What is expected: Filter the data for lines with the word "target" and copy those lines.

Stored records
=== Section Start ===
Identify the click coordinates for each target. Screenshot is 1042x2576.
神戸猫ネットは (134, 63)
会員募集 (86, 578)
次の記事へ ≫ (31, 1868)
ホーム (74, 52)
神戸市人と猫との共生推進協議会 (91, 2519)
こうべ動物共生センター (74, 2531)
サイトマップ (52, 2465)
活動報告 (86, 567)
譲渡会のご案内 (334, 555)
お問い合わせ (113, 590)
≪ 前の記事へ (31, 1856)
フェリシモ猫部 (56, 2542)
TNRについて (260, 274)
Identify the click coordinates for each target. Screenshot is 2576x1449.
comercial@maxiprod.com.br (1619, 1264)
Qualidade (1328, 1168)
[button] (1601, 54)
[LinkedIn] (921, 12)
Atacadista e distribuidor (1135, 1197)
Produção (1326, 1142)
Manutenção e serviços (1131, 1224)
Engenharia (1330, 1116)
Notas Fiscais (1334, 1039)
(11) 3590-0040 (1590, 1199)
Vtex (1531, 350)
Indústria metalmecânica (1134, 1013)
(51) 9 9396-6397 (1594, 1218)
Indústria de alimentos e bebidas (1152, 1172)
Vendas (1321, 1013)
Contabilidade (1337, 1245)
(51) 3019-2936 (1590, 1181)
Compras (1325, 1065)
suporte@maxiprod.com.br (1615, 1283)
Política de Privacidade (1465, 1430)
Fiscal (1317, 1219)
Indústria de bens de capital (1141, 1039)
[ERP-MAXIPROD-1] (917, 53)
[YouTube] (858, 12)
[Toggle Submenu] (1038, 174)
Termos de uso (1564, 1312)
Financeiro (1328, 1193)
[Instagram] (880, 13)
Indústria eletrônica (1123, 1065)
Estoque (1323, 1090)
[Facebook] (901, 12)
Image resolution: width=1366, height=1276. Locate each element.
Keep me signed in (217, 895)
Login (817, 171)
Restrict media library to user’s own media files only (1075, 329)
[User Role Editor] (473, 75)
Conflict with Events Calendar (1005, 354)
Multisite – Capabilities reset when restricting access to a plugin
=== Section End ===
Written solution:
Identify the click coordinates for each target. Screenshot is 1042x2576.
Identify the click coordinates for each target. Screenshot is 2576x1449.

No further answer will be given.